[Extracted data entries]

^^^^^^^^

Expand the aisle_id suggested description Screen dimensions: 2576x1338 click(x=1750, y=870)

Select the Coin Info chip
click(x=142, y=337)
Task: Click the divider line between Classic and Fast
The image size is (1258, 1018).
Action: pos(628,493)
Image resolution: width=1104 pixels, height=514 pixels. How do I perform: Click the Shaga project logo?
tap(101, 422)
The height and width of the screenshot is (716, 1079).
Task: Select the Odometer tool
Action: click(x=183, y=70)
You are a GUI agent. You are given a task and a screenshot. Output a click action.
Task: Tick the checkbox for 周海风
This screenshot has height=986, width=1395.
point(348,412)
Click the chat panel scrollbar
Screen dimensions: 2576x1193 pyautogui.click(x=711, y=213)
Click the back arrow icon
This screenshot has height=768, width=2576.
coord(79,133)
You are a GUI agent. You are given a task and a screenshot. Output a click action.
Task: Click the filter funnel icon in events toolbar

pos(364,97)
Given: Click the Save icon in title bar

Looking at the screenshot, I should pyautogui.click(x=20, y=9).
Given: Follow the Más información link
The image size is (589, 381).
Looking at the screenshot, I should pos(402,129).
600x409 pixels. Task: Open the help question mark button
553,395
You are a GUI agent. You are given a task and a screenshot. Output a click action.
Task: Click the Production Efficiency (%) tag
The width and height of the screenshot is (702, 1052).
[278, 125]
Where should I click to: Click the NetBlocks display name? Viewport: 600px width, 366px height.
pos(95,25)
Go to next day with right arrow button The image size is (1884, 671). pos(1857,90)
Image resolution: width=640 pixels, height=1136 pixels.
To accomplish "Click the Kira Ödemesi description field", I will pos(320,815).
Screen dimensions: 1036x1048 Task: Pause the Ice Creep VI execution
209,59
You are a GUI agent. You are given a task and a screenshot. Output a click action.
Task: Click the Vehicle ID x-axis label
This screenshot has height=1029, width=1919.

^^^^^^^^

→ Assignment: Would you return all of the data exactly as it stands above?

→ Exercise answer:
Expand the aisle_id suggested description Screen dimensions: 2576x1338 click(x=1750, y=870)

Select the Coin Info chip
click(x=142, y=337)
Task: Click the divider line between Classic and Fast
The image size is (1258, 1018).
Action: pos(628,493)
Image resolution: width=1104 pixels, height=514 pixels. How do I perform: Click the Shaga project logo?
tap(101, 422)
The height and width of the screenshot is (716, 1079).
Task: Select the Odometer tool
Action: click(x=183, y=70)
You are a GUI agent. You are given a task and a screenshot. Output a click action.
Task: Tick the checkbox for 周海风
This screenshot has height=986, width=1395.
point(348,412)
Click the chat panel scrollbar
Screen dimensions: 2576x1193 pyautogui.click(x=711, y=213)
Click the back arrow icon
This screenshot has height=768, width=2576.
coord(79,133)
You are a GUI agent. You are given a task and a screenshot. Output a click action.
Task: Click the filter funnel icon in events toolbar

pos(364,97)
Given: Click the Save icon in title bar

Looking at the screenshot, I should pyautogui.click(x=20, y=9).
Given: Follow the Más información link
The image size is (589, 381).
Looking at the screenshot, I should pos(402,129).
600x409 pixels. Task: Open the help question mark button
553,395
You are a GUI agent. You are given a task and a screenshot. Output a click action.
Task: Click the Production Efficiency (%) tag
The width and height of the screenshot is (702, 1052).
[278, 125]
Where should I click to: Click the NetBlocks display name? Viewport: 600px width, 366px height.
pos(95,25)
Go to next day with right arrow button The image size is (1884, 671). pos(1857,90)
Image resolution: width=640 pixels, height=1136 pixels.
To accomplish "Click the Kira Ödemesi description field", I will pos(320,815).
Screen dimensions: 1036x1048 Task: Pause the Ice Creep VI execution
209,59
You are a GUI agent. You are given a task and a screenshot. Output a click action.
Task: Click the Vehicle ID x-axis label
This screenshot has height=1029, width=1919.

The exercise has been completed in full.